[[ RECORDED INFORMATION, beginning ]]

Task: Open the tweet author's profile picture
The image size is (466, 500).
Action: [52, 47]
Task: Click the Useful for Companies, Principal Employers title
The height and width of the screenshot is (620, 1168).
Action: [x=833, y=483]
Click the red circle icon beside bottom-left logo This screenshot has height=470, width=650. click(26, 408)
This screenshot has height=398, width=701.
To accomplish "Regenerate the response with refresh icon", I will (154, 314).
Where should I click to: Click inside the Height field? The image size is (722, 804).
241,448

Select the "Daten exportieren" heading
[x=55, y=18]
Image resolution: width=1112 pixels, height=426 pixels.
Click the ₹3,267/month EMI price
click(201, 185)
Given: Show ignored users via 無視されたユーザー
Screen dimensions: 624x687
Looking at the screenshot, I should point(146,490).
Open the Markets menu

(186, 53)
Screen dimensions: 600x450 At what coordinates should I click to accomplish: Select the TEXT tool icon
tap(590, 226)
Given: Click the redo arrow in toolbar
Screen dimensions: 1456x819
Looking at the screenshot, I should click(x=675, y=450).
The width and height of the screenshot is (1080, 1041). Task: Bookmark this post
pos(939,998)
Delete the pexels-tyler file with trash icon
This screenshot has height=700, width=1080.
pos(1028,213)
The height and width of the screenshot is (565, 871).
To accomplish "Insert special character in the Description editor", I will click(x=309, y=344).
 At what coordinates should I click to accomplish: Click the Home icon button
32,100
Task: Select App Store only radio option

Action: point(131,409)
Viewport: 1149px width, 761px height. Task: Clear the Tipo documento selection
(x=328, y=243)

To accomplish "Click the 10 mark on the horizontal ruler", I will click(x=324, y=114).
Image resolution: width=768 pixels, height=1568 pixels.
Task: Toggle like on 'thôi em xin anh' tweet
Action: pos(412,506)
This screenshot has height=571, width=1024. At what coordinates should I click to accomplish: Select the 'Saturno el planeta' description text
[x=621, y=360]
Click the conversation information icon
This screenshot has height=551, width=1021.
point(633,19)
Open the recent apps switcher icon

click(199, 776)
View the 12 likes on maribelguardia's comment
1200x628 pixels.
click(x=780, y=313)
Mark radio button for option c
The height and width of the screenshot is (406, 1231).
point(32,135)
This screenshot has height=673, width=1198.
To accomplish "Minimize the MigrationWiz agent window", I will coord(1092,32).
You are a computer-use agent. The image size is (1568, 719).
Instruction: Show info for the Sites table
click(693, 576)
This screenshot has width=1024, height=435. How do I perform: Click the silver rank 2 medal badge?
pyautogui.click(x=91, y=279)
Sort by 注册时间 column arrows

[[ RECORDED INFORMATION, end ]]

▶ [DESCRIPTION OF THE TASK]: Exactly as written, please reproduce the lines from the first line of the data to the line containing "Click the red circle", inclusive, and nothing else.

▶ [TASK SOLUTION]:
Task: Open the tweet author's profile picture
The image size is (466, 500).
Action: [52, 47]
Task: Click the Useful for Companies, Principal Employers title
The height and width of the screenshot is (620, 1168).
Action: [x=833, y=483]
Click the red circle icon beside bottom-left logo This screenshot has height=470, width=650. click(26, 408)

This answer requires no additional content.